Which I did, briefly: only about 40 m of the walls are pre-Roman, nowhere near anything like the huge walls of Amelia; even when they were new, besides, Vettona was much much smaller than Ameria.

Back to the museum, where I was the only visitor; a particularly attractive, informative, well organized museum, and full of useful publications for sale. Asking about this, I fell into conversation with Alessandro Bartoli, who manages this and 5 other museums of the Sistema Museale of Umbria: it's a private corporation, and that's enough to explain the difference. Anyway, it's a small Pinacoteca, containing mostly medieval and Renaissance paintings — nothing pre-medieval. One canvas in particular extremely unusual: it shows a Madonna and Child under the mantle of St. Anne, which is protecting them from a rain of arrows being dropped by an adult Christ in a mandorla above her! He's holding a sheaf of arrows in each hand, from which more arrows are falling, strictly vertical: they break on touching Anne's mantle. The God figure above is not the Father, but clearly given the age and traits of Christ, as well as the cruciform nimbus —

Further conversation with Alessandro Bartoli and we even set up an appointment to see pieces of Roman Narni, on the 14th: his fiancée has done some kind of major study of the epigraphy of Narnia, and we may be able to go look at a section of Flaminia in the vaults of a bank there; I expect I'll use the opportunity to do the Narni Sotterranea visit as well and see the Formina aqueduct —

Well all this was time-consuming, and Torgiano about 7 km away I would reach just about at sunset, then still miles to go to get to Deruta Stazione and the whole point of Torgiano would be to see the Wine Museum — in sum, no time left; so I opted to catch the last bus (at 1655) to Perugia. That in turn reversed the situation, giving me an hour, not quite, to kill: I completed my tour of the walls and walked most of the streets; much of the charm of Bettona is in its many small gardens within the walls. Finished at the bar in the Corso — the more active bar, where I bought my bus ticket, is in the piazza; near which I also found a guide to the town — and had two cappuccini and a grappa. [. . .]

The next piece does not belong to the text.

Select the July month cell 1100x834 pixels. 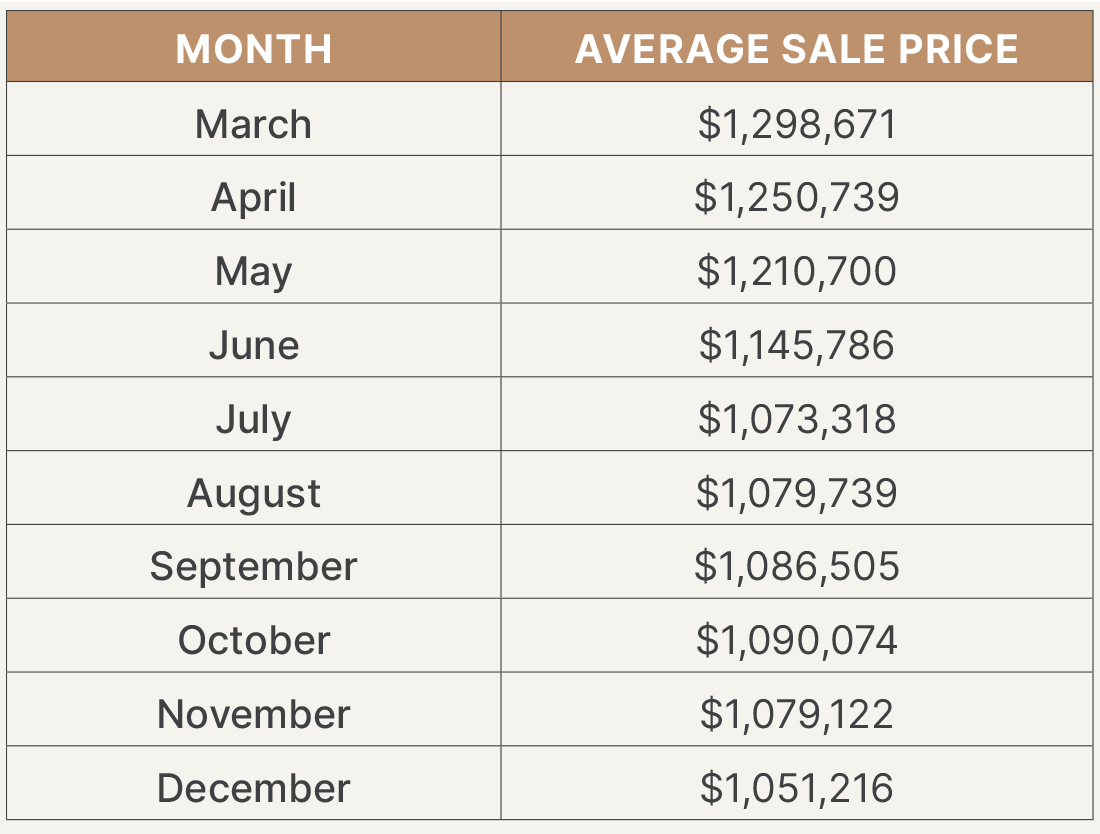tap(254, 419)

The 4:55 bus, then, under a light drizzle and essentially in the dark; I was glad I hadn't gone on with my walk to Deruta. The bus driver — a bit bored, at first I was his only passenger — asked me what I was doing, and wound up helping me with ideas for getting to Scheggia by early morning (to allow me to walk another chunk of Flaminia: Scheggia to Cagli is about 23 km, from there to Fossombrone — the section that includes the Gola del Furlo — is about 30).a

Perugia 1750, a bus from the arrival plaza (Piazza dei Partigiani) at 1810 to Spello; very slow, much slower than the train, but it was certain, it was there, and I didn't have to wander around in the dark, change trains, etc. Walk up hill, noodles, bed.

Later Note for the Web:

a I eventually did walk it, but on a later stay in Umbria, during which, mostly for that reason in fact, I was based not in Spello but in Fossato di Vico. For that walk, full of Roman bridges, see the diary entries starting Aug. 7, 2000.